**Work item A:** Return the words of the Clemson home-winning-streak article between "One might argue, however, the" and "the 2011 season.", inclusive, copied precisely.
**Work item B:** Carry the Clemson home-winning-streak article further, picking up right after its final sentence.

**Passage for review:**
CLEMSON, SC - Clemson Memorial Stadium didn't earn the moniker Death Valley for nothing, as losses have usually been few and far between for the Tigers on their home field over the years.
One might argue, however, the Valley has never been deadlier than it is right now.
With a win Saturday against Maryland for Homecoming, Clemson can set a school record for consecutive home wins with its 12th in a row, dating to a 43-19 victory over Troy to open the 2011 season.
"I think that would be a great record to be a part of, and our guys are excited about that opportunity," Tigers head coach Dabo Swinney said. "I'm proud of the consistency that we've been able to play with here at home, in particular."
Clemson has the nation's third-longest active home winning streak, trailing only Northern Illinois (20) and Michigan (12). The overall record for a home win streak at Clemson is 12 - which the Tigers can match Saturday - between 1927-30, but those games were not played in Memorial Stadium, which opened in 1942.
"A big part of that is our fans," Swinney said of his team's recent success on its home field. "Over this run that we've had here at Death Valley, the life has come back into this stadium. And our fans have been a huge part of it.

**Available data:**
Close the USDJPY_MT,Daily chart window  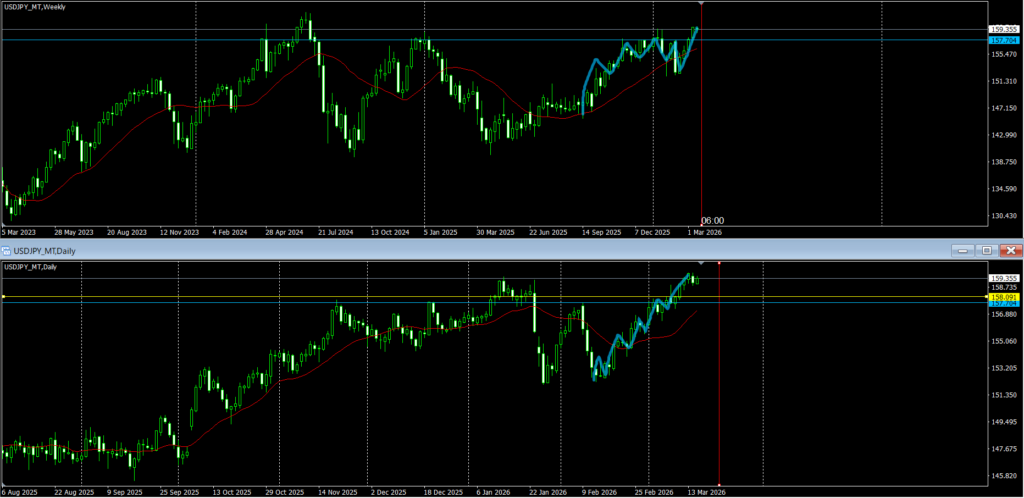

**Written reply A:**
One might argue, however, the Valley has never been deadlier than it is right now.
With a win Saturday against Maryland for Homecoming, Clemson can set a school record for consecutive home wins with its 12th in a row, dating to a 43-19 victory over Troy to open the 2011 season.

**Written reply B:**
"It's just been win after win after win where our crowd has been awesome, and it's been a big factor. So I really hope we'll have another great crowd this week. I'd be surprised if we didn't - it's Homecoming."
And therein lies another trend the Tigers can draw confidence from. Clemson has won on Homecoming 76 percent of the time (65-20-3) since its first celebration in 1922 and has been even more successful in the modern era, winning at an 88-percent clip (35-4-2) since 1971.
"There are a lot of great things that go along with Homecoming," Swinney said. "I look forward to this week every year and ... with a 3:30 kick on Saturday, we need this stadium rocking and hope to play our best game to this point."
Maryland (4-5, 2-3 ACC) comes into the game after losing 33-13 at home to Georgia Tech. And while the Terrapins aren't having the kind of year they probably hoped, an incredible spate of injuries at the quarterback spot is at least partially to blame.
Maryland is on its fifth starting quarterback of the season after losing the previous four to season-ending injuries and will start freshman Shawn Petty, who began the season as a scout-team linebacker, under center Saturday.
"I'm very impressed with what they did this past week in just a few days to try to put it all together to take a guy and put him in at quarterback from the linebacker position," Swinney said. "They had a good plan, and I expect them to be even better this week now that they've had two weeks to get him ready to go."
And Maryland certainly isn't without weapons, most notably true freshman receiver Stefon Diggs, who ranks sixth in the ACC in receiving yards (80.1 per game) and has six receiving touchdowns, along with another in the return game.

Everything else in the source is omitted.